Une proposition de loi de Californie visant à empêcher les entreprises technologiques de plusieurs trillions de dollars de favoriser leurs propres produits a échoué suite à une campagne d’opposition intense. Voici les détails.

Un projet de loi qui tombe à l’eau

Le mois dernier, le sénateur d’État Scott Wiener a présenté le BASED Act (Blocking Anticompetitive Self-preferencing by Entrenched Dominant platforms Act), ou SB 1074, une loi californienne ciblant le traitement que les grandes plateformes numériques réservent à leurs propres produits par rapport à ceux de leurs concurrents.

En substance, ce projet de loi aurait interdit aux entreprises avec une valeur de marché d’au moins 1 trillion de dollars de privilégier leurs propres produits et services par rapport à ceux des concurrents.

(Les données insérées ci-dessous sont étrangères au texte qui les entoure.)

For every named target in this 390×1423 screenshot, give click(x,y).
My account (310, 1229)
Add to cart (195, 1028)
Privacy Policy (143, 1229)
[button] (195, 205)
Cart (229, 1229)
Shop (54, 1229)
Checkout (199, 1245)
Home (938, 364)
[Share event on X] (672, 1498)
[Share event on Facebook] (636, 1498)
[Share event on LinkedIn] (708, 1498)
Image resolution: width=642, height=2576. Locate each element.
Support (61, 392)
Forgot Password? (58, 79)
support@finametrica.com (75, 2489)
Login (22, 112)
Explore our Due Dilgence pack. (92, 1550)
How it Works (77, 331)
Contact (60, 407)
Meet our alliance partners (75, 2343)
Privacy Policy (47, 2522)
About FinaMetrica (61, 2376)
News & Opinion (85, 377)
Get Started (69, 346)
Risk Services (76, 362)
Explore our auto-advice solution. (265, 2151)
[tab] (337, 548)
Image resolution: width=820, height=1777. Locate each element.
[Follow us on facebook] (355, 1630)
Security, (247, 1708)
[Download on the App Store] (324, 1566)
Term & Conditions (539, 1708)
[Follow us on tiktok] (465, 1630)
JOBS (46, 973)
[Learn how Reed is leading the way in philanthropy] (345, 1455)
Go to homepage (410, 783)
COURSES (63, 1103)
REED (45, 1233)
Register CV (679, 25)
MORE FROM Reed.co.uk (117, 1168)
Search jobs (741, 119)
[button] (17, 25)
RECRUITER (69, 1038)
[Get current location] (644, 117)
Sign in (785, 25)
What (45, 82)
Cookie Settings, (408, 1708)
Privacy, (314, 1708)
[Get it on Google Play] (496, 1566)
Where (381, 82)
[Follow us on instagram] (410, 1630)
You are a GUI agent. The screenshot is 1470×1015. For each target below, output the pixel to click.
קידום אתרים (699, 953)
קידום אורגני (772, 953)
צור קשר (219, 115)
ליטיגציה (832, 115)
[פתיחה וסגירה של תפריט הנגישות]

Il visait également à limiter l’utilisation des données tierces et à restreindre l’interopérabilité et la portabilité des données.

Dans son annonce, le projet stipulait :

Cette loi interdirait à tout fournisseur couvert, tel que défini, de favoriser ses propres produits, services ou lignes d’affaires par rapport à ceux d’un autre utilisateur commercial, y compris en manipulant l’ordre des résultats de recherche ou des classements pour favoriser les produits ou services du fournisseur couvert.

Une riposte massive des géants de la tech

Selon un rapport de Bloomberg, même avant que le sénateur Wiener ait eu le temps de finaliser l’introduction de la loi le 18 mars, une campagne de contre-attaque a été lancée, menée par la California Chamber of Commerce et le groupe de pression Chamber of Progress, qui ont identifié l’échec de cette mesure comme leur priorité absolue pour l’année.

Le Chamber of Progress a été fondé en 2020 et compte actuellement 39 partenaires soutenants, dont a16z, Amazon, Apple, Google, OpenAI, et Uber.

Selon Bloomberg, le groupe a encouragé les appels de citoyens aux bureaux des membres, arguant que la loi pourrait dégrader des produits populaires comme Google Search et la marketplace des applications d’Apple, avec des campagnes affirmant que le BASED Act rendrait les résultats de recherche « moins utiles », les livraisons « plus lentes » et les téléphones « moins sécurisés ».

Une lutte inégale

Suite à l’introduction du projet de loi par le sénateur Scott Wiener en mars, celui-ci a rapidement avancé à travers un vote initial en comité avant de finalement échouer dans un comité clé sur la confidentialité, malgré les efforts de géants comme Y Combinator pour contrer la campagne d’opposition.

Voici les mots du sénateur Wiener pour Bloomberg :

Ils ont inondé le Capitole de lobbyistes pour critiquer la loi et pour répandre de la désinformation… C’était un effort de lobbying en marée, et nous étions dans une véritable situation de désavantage.

Malgré cet échec, le sénateur Scott Wiener a signalé qu’il pourrait ne pas en rester là avec cette proposition, indiquant à Bloomberg de « rester à l’écoute » alors qu’il envisage ses prochaines étapes.